Anonymous wrote:Agree with if it's not broken, don't replace it.
I'm fine hand washing dishes so for me the dishwasher would be the very last priority
Agree with the above.
Our 10 year old appliances are not stylish, but also not about to quit. Likely you can get 4-10 years longer out of most of them. OP’s dishwasher sounds like it might die early, but hand washing works fine in a pinch — and OP is in a pinch right now.
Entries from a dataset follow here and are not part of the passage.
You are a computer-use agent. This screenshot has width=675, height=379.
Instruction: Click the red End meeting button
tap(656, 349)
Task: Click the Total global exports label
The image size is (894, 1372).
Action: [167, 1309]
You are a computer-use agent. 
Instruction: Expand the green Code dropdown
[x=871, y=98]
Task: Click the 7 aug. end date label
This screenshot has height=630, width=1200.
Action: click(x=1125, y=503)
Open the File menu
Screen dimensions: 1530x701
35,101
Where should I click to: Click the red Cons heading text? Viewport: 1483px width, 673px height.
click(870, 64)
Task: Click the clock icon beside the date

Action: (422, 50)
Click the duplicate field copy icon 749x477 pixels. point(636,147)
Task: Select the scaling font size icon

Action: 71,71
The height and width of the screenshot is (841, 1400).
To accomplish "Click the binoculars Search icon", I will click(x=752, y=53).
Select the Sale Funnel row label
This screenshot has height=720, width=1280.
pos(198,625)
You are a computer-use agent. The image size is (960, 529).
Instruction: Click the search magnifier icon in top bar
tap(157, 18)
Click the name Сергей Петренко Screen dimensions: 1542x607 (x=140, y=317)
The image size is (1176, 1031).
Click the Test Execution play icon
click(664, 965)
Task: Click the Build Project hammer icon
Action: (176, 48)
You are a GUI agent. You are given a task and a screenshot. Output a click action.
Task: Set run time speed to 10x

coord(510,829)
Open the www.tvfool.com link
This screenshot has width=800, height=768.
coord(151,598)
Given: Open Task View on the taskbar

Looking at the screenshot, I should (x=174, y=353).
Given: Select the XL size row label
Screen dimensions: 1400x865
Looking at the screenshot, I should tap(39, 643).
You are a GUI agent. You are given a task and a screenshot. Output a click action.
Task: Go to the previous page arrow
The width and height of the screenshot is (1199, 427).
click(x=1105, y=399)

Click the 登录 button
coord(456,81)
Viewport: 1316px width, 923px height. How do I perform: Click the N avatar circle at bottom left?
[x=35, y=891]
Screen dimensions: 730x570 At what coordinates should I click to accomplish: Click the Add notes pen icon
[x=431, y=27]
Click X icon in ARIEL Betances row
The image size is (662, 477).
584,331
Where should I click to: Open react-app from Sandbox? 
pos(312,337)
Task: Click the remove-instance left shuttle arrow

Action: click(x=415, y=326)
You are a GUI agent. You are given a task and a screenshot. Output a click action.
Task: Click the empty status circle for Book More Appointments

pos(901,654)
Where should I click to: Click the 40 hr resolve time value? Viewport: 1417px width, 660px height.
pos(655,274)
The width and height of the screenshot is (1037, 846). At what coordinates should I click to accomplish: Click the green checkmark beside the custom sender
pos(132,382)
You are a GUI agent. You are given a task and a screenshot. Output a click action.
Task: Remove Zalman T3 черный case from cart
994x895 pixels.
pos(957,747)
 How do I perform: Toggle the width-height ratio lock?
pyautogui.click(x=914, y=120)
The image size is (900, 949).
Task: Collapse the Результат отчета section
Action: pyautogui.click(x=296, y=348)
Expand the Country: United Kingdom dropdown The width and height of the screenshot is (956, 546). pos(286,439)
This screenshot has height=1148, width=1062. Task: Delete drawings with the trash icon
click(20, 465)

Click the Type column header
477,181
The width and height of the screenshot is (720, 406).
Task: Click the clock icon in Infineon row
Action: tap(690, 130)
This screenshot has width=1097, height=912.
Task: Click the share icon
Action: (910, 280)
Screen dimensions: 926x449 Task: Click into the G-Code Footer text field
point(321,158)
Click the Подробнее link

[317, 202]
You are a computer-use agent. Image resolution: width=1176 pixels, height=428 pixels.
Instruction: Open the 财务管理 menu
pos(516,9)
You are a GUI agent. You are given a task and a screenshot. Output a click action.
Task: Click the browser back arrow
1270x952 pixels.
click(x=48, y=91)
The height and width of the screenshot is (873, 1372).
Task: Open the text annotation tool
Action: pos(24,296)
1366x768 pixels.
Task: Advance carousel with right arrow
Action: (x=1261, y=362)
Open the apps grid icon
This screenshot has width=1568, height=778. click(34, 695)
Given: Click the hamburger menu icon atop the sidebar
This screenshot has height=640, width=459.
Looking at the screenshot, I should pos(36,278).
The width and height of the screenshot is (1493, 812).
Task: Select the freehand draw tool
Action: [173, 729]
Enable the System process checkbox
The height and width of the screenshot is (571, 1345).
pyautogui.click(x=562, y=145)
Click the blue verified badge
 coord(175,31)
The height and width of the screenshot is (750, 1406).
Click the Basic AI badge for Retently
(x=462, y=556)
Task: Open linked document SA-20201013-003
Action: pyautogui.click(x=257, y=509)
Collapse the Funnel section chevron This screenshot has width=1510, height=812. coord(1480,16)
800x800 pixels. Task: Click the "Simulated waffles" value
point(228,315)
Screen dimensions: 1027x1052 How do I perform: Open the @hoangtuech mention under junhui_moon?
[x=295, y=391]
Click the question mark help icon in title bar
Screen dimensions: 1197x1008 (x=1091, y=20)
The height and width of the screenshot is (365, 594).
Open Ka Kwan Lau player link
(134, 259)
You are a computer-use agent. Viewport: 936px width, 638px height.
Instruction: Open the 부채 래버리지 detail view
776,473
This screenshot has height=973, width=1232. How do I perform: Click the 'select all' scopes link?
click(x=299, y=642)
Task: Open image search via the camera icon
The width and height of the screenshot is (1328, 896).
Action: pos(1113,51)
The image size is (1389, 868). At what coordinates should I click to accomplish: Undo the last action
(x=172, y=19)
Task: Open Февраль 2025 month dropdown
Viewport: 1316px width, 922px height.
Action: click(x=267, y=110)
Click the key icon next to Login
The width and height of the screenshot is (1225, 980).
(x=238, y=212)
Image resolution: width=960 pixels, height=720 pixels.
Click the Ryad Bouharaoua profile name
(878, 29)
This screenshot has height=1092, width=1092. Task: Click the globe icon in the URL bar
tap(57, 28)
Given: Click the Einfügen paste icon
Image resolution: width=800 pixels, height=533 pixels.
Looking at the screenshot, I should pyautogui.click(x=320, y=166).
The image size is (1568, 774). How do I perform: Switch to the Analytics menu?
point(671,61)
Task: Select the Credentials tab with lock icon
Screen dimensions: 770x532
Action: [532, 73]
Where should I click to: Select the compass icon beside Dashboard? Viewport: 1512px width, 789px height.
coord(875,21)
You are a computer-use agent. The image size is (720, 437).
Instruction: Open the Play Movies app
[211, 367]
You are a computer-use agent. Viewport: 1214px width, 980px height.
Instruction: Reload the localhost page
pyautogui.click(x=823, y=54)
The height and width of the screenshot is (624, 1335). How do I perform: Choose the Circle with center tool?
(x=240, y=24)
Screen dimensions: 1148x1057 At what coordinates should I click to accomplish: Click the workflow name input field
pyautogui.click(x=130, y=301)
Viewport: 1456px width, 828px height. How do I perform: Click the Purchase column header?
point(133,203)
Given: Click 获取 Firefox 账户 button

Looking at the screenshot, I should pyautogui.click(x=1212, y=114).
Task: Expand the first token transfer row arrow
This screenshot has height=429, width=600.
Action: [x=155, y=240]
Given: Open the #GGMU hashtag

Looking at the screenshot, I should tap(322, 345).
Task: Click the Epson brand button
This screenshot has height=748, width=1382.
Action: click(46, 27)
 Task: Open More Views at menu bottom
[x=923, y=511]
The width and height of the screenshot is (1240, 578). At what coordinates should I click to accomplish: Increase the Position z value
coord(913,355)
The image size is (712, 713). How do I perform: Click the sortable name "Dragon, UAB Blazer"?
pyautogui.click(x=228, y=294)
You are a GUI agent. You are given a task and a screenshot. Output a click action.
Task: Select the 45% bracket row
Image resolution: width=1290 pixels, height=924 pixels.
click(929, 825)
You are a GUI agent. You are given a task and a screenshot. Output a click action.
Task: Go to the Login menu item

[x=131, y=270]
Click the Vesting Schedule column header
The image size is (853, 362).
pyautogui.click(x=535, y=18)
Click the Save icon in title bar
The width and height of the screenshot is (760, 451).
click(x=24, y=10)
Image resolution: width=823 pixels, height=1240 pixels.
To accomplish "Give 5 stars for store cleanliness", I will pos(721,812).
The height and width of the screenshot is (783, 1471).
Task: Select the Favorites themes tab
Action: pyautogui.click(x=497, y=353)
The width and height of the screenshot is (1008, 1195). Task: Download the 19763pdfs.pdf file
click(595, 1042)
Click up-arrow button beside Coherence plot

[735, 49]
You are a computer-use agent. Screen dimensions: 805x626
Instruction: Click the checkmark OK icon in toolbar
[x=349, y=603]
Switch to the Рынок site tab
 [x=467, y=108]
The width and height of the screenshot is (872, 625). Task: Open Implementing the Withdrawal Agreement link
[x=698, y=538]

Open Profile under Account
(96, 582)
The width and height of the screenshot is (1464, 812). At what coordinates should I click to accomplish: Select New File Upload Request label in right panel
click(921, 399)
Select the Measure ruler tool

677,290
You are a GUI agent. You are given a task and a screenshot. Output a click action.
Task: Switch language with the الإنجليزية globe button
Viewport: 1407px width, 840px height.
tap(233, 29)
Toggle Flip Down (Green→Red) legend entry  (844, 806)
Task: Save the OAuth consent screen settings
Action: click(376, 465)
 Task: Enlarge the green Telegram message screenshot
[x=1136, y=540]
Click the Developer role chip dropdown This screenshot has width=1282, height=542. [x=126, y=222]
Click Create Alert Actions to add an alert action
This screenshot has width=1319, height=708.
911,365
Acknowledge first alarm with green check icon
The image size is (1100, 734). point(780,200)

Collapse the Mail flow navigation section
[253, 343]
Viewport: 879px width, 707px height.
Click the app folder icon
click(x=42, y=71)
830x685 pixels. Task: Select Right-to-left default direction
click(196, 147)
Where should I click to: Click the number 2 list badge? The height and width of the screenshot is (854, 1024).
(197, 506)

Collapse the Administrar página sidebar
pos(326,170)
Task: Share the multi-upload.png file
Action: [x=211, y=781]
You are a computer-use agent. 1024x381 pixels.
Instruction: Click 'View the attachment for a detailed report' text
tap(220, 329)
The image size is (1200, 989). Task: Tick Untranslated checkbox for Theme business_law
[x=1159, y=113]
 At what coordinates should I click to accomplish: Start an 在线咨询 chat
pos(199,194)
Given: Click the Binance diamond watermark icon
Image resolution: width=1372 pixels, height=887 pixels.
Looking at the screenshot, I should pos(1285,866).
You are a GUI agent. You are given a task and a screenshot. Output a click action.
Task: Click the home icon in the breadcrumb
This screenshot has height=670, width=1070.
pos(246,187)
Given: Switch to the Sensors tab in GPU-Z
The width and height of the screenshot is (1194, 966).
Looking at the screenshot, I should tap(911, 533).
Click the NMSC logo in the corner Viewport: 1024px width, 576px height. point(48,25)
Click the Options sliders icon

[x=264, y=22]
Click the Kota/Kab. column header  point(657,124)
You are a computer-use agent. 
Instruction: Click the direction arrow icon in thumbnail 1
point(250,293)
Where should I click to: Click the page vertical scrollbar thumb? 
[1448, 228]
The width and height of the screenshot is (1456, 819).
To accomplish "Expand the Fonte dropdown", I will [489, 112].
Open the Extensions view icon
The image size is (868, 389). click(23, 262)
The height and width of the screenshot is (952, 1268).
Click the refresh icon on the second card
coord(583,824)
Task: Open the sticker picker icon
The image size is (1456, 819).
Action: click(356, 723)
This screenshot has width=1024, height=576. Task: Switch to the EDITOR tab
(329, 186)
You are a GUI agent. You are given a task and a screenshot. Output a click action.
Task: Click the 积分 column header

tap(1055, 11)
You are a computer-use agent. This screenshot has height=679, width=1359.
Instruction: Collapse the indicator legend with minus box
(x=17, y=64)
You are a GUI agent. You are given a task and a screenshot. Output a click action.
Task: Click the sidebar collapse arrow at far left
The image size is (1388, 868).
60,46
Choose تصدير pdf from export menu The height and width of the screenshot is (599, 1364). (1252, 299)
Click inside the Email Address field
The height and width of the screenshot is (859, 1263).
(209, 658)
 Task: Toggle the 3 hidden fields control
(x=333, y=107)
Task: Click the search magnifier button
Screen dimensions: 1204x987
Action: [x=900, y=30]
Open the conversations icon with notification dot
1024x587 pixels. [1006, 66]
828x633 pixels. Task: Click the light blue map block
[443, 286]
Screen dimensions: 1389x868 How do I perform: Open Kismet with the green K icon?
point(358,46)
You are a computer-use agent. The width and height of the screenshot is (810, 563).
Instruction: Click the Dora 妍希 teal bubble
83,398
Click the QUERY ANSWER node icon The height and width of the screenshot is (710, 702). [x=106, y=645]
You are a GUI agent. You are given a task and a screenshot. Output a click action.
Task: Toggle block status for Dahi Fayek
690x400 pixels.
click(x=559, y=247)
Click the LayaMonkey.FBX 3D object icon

Hot water heaters do die. So that is towards the front of the queue, but don’t spend _all_ your cash on any one item. Only replace a working item after you have saved enough to fix a second or third item if it dies. When you replace, be sure to put the new water heater in a low-cost overflow tub, to reduce chances of a flood when it gets old.
I find the HVAC ducts story very hard to believe. Get several bids, not just 2, when that dies. I cannot see any reason ducts would need replacement. If there is new piping, it should be a short distance (only basement/attic unit to outdoor fan-coil) and ought not be expensive.
We have an OLD house. The HVAC was literally 40 years old when we replaced it (it was made by a Chrysler subsidiary that no longer exists; parts were not available). We did not have to replace any HVAC ducts when we replaced it. We did need some new wires connecting the new indoor basement unit to the new fan-coil just outside (not very expensive since 10 ft) and also about 10 ft of copper piping from basement unit to the outdoor fan-coil (also not expensive).